DOCUMENT SECTION Block Start
Lapatinib plus Capecitabine versus Trastuzumab plus Capecitabine in the Treatment of Human Epidermal Growth Factor Receptor 2-positive Metastatic Breast Cancer with Central Nervous System Metastases for Patients Currently or Previously Treated with Trastuzumab (LANTERN): a Phase II Randomised Trial
Seligmann JF., Wright-Hughes A., Pottinger A., Velikova G., Oughton JB., Murden G., Rizwanullah M., Price C., Passant H., Heudtlass P., Marshall H., Johnston S., Dodwell D.
DOCUMENT SECTION Block End
INFORMATION PROVIDED Block Start
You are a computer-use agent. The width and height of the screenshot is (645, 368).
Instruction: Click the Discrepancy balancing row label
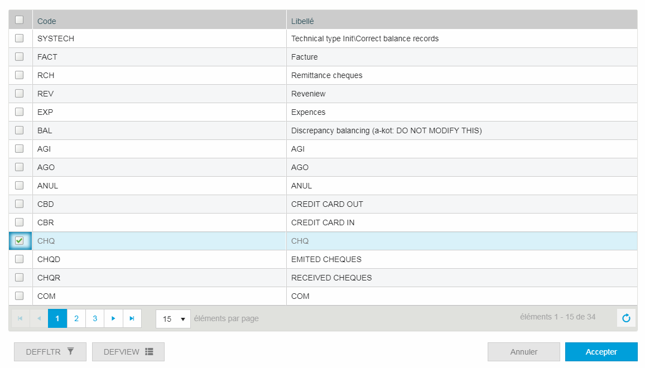(386, 130)
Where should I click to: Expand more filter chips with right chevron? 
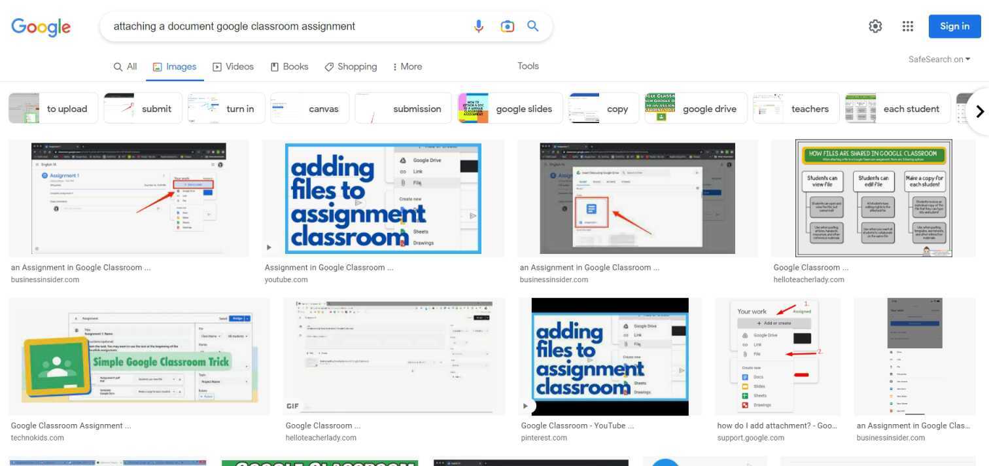(x=979, y=111)
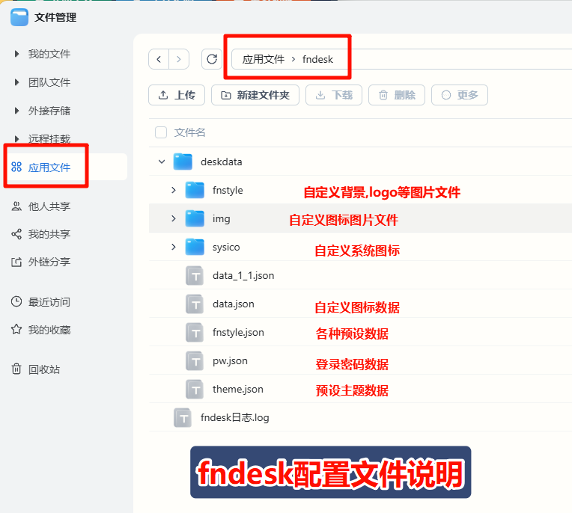Open the recycle bin trash icon
Viewport: 572px width, 513px height.
[16, 369]
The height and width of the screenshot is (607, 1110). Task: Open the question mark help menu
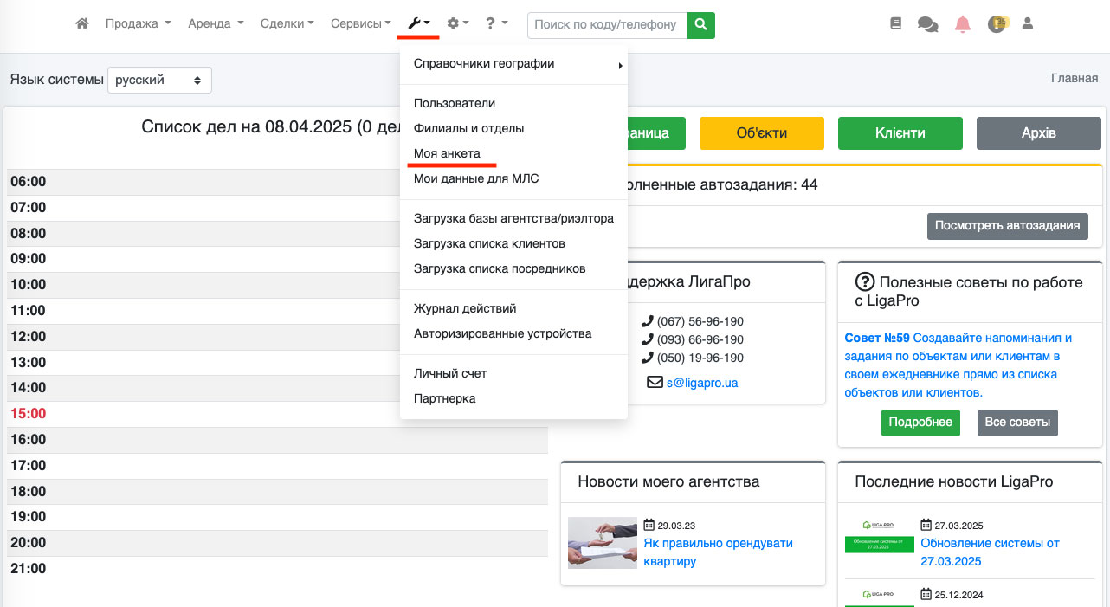[x=497, y=24]
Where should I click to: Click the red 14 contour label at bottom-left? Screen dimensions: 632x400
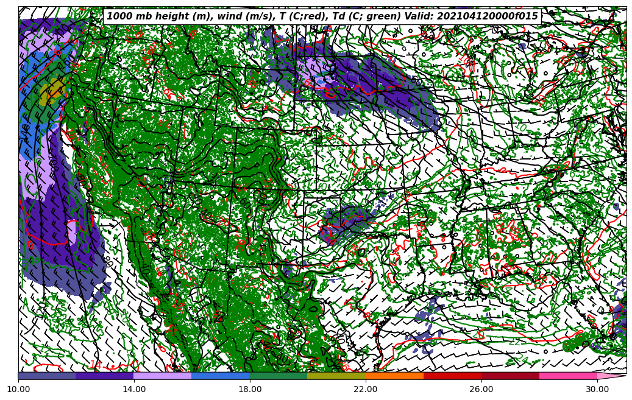(96, 365)
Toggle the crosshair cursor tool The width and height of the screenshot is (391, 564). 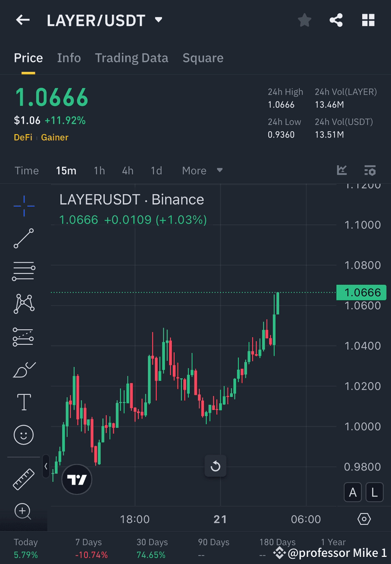point(24,205)
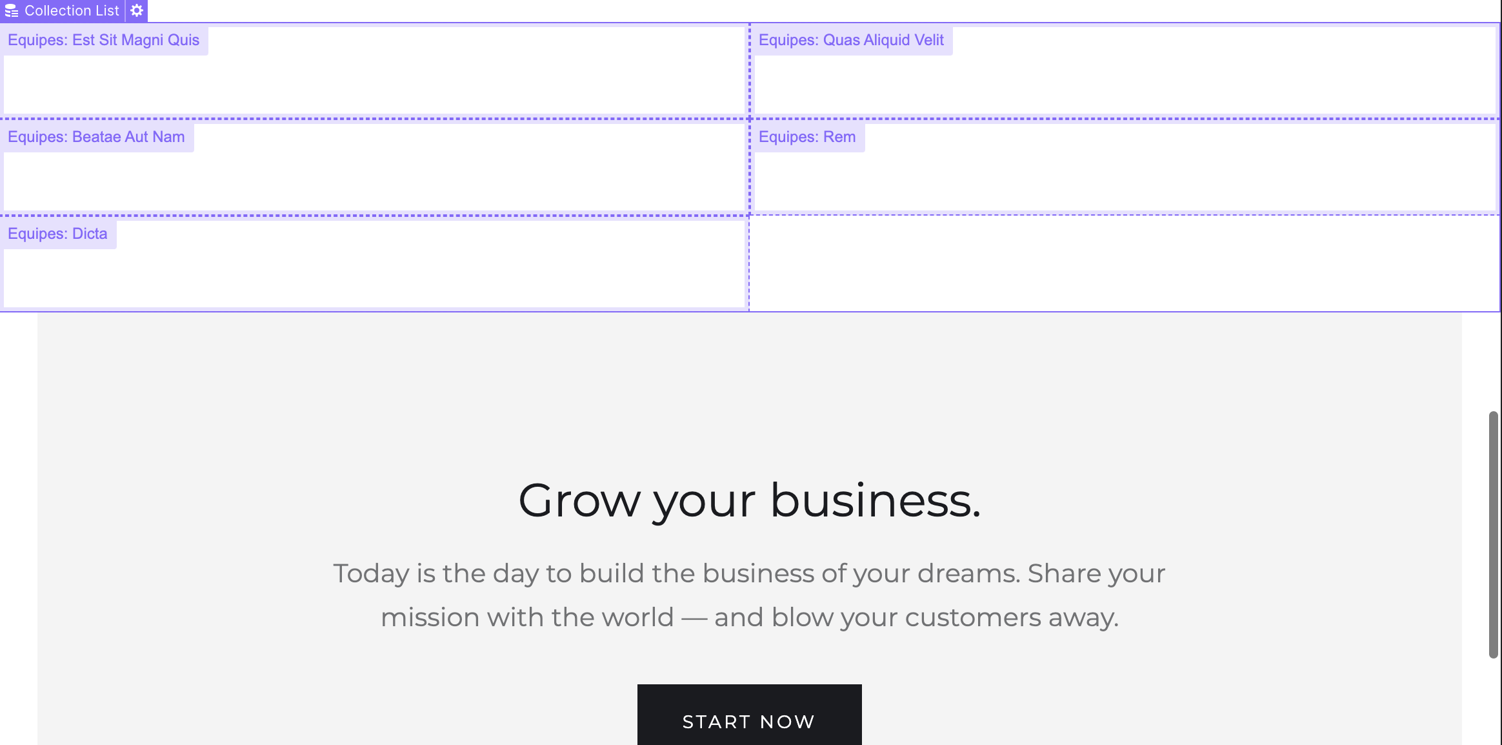1502x745 pixels.
Task: Select the 'Equipes: Rem' label
Action: click(808, 137)
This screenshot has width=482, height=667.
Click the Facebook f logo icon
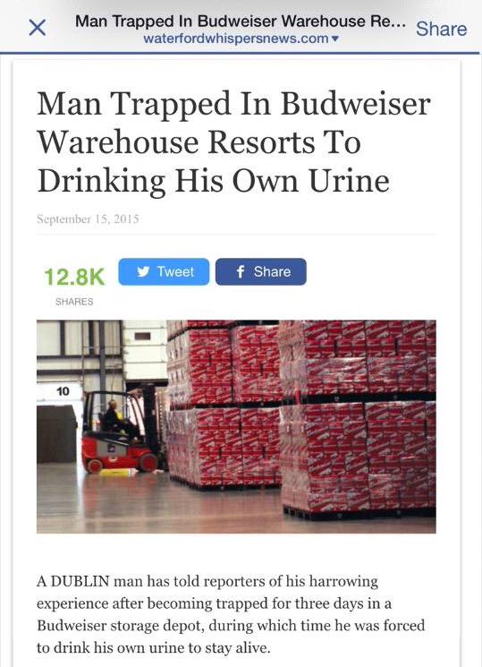(241, 271)
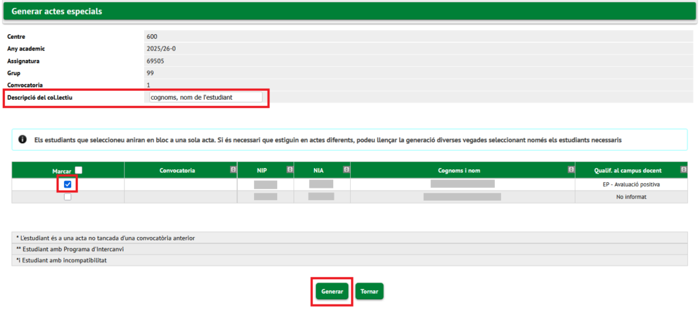Click the NIP column sort icon
Image resolution: width=699 pixels, height=310 pixels.
289,170
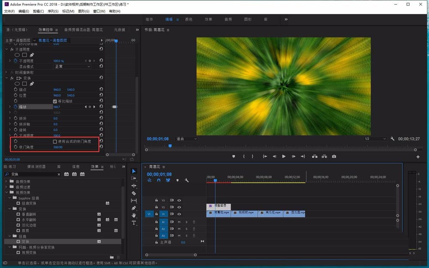The height and width of the screenshot is (268, 429).
Task: Switch to the 颜色 workspace tab
Action: coord(189,19)
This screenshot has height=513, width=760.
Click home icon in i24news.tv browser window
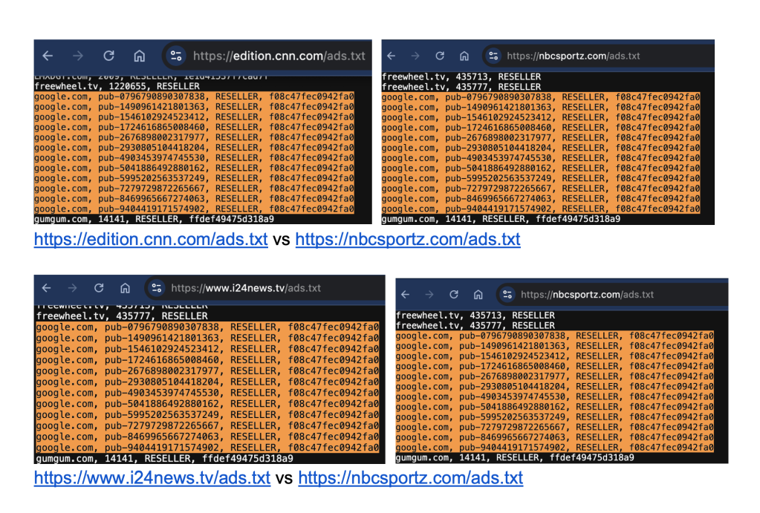pos(125,288)
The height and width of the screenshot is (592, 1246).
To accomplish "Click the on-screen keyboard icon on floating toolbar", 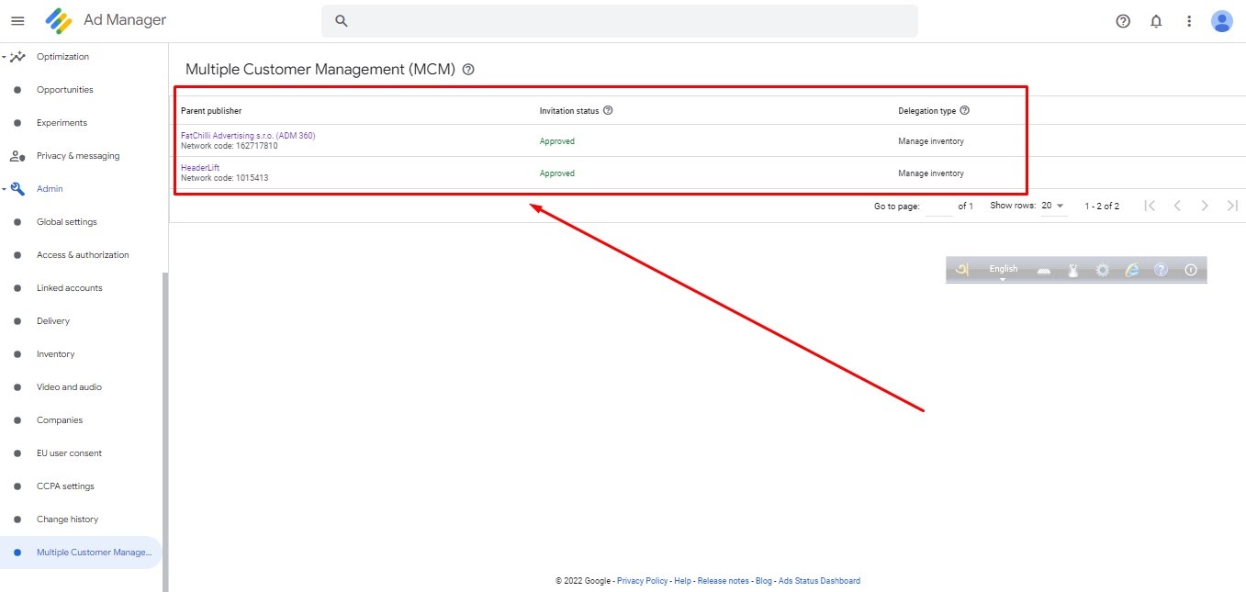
INFORMATION PROVIDED Block End
TASK OBJECTIVE – Output the stretch of the LANTERN citation from "Lapatinib plus Capecitabine" through "S., Dodwell D.", keeping every word and mark as it appears. Base your work only on the LANTERN citation.

SOLUTION FOR THIS TASK –
Lapatinib plus Capecitabine versus Trastuzumab plus Capecitabine in the Treatment of Human Epidermal Growth Factor Receptor 2-positive Metastatic Breast Cancer with Central Nervous System Metastases for Patients Currently or Previously Treated with Trastuzumab (LANTERN): a Phase II Randomised Trial
Seligmann JF., Wright-Hughes A., Pottinger A., Velikova G., Oughton JB., Murden G., Rizwanullah M., Price C., Passant H., Heudtlass P., Marshall H., Johnston S., Dodwell D.